# Interior design ideas



## Teknokid (Jun 1, 2002)

I want to dress up my interior before the GA16 meet in August but I really have no idea what to do or how to begin. I need some ideas, no i wont copy them entirely but just to see what looks good and what doesnt. Only thing i did to the interior was some aftermarket pedals and blue bulbs behind the gauges.


----------



## Guest (Jun 30, 2002)

Can't go wrong with a carbon fiber theme....carbon fiber knob, pedals, dash kit, gauge bezel. Or you could a brushed aluminum theme, it's up to you. Try these places out.

www.autoanything.com <--- Dash kits, steering wheel covers

www.woodtrim.com <---pretty much the same thing as the other site

I'm trying to do a carbon fiber theme in my car, so far I have the shift knob and....that's it...lol. After I get a short shifter I'm gonna probably get some pedals, gauge bezel, then eventually the dash kit. I just really like the way carbon fiber looks, but I don't have a bunch of money to drop on all of that stuff right now.


----------



## Katana200sx (May 13, 2002)

i agree with the carbon fiber theme. i currently have the momo carbon shift knob and that guage bezel off of ebay. you can get a real carbon dash kit for $145 from veneerz.com...thinkim spellin it right or a fake one for about 110. this includes everything and also shows what parts it will cover. a cheap way of dressing up the interior is buying some interior primer and spray in a can. alot of people do this and they are available in all sorts of colors. but with carbon fiber...you can get it in any color also, and the pieces would cover the things you probably would have painted anyway. just my $.02


----------



## se7enty7 (Jun 18, 2002)

Are these dash kits removable? I know on ebay it appears as though they use 3m double sided tape to apply it... therefore I would think it to be difficult to get off.
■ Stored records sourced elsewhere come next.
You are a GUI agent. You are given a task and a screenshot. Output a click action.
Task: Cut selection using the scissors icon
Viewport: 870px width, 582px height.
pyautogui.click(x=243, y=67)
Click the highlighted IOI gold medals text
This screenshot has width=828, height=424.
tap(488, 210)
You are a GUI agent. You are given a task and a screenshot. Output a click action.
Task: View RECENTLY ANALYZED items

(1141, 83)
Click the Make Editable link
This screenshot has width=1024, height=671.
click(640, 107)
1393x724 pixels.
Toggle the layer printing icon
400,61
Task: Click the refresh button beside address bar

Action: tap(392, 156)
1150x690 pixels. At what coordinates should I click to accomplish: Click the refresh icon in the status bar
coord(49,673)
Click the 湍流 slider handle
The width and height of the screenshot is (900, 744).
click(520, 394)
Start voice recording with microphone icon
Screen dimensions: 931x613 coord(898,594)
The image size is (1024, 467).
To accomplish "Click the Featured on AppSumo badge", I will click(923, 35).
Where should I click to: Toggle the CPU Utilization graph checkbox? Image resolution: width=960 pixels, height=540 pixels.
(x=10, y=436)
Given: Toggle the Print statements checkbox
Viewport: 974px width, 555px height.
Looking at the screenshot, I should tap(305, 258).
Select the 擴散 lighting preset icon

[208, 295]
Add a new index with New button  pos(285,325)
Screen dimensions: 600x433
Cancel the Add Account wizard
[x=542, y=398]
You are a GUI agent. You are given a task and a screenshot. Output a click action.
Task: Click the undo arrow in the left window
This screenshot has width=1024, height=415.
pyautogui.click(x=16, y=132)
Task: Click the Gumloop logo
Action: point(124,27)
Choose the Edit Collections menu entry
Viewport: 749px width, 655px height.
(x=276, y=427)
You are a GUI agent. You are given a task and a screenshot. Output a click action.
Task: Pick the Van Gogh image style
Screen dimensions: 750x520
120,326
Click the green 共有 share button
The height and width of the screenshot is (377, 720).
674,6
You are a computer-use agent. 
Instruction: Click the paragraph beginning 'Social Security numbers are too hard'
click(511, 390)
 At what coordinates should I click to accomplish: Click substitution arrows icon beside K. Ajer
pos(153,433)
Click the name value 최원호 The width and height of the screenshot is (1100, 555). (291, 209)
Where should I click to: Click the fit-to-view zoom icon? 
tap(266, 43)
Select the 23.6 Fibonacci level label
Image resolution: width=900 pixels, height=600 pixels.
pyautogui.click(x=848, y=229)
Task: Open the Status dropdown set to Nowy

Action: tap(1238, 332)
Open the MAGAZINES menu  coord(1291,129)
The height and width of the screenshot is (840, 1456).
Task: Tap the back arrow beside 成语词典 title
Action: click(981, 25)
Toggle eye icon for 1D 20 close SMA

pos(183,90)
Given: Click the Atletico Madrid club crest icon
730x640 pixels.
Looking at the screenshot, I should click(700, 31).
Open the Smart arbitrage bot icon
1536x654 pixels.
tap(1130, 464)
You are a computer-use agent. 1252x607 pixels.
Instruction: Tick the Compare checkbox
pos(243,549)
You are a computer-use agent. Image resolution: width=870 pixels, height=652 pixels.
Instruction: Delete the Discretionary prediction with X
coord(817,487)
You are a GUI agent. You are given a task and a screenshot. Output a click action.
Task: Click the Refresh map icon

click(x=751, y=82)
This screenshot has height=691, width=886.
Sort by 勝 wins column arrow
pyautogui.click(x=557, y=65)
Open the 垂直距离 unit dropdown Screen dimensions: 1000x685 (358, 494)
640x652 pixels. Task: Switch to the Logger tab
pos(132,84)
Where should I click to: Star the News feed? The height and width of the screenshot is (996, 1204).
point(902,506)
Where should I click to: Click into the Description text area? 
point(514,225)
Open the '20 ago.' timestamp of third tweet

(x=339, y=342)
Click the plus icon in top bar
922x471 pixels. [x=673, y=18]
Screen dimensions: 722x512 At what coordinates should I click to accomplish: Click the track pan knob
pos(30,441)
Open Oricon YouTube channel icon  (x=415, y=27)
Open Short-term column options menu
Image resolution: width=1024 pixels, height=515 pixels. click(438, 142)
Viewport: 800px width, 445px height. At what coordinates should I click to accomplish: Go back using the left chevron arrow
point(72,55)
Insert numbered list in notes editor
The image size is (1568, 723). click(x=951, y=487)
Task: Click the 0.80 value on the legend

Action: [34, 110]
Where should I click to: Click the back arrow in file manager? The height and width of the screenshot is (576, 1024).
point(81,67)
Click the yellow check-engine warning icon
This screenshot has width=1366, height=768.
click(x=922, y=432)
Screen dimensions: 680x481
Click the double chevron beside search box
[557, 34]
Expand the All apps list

Should I ever decide to sell my car I wouldn't want to leave that stuff in there. I know that I passed up many cars I would have otherwise bought due to changes that made me wonder what OTHER changes might be under the hood.


----------



## sethwas (Apr 30, 2002)

So,

-Get vynil/leather/non-cloth seats in any color you plan to coordinate with. 
-Match the door handle surround to this color/material. Then paint/sticker the window button/door pull plastic piece to this color. 
-Match the bezel for the cluster as well as the plastic surround.
-color coordinated seat belts.
-Also you can do the radio/HVAC/hazard/defrost surround. 
-If possible paint the vents for the A/C although that is close to impossible to pull off cleanly. 
-You could always paint the back side and mount of your center rear view mirror.
-Also paint the HVAC knobs themselves and mask off the light area, unless you have EL faces in which that light doesn't matter. 
-Floor neon in a matching color.
-HVAC faces in a complimentary color.
-Guage faces in a complimentary color.
-Maybe your radio face could match?
-Don't paint the center console or dash.
-maybe a new color dome light bulb, although it has to be useful, not just pretty.
-a knew shift knob isn't too bad if you drive stick.
-same with the e-brake.
-get color matched carpets, or carpet inserts, or that fake diamond steel bed liner look.
-unless new pedals are more functional than the factory ones, don't change them.
Remeber, nothing garish. Keep it mild on the colors, and match the seats as close as you can. They are the most prominent piece to the interior, so as long as you coordinate or accent off them, you should be ok. 


Seth


----------



## Katana200sx (May 13, 2002)

the dash kits are removable. without any help, they would be near impossible to remove or you might break the pieces taking thenm off. to do so you would need a heat gun or a hair dryer which would loosen the adhesive stuff. i used that method to take the factory pinstripes off my car.


----------



## Teknokid (Jun 1, 2002)

I still have one more pinstripe to go. Its a grey one. I managed to peel off the red one. Hair dryer?? how long do i have to leave it pointed on there?? Is there anything i can buy to remove it like goo off??


----------



## Katana200sx (May 13, 2002)

i just left mine on there a few seconds...just enough to loosen the glue. but i didnt have to use it too much bc mine were coming off anyway. you could use somethin like goo gone..or do like i did and just wash it real well.


----------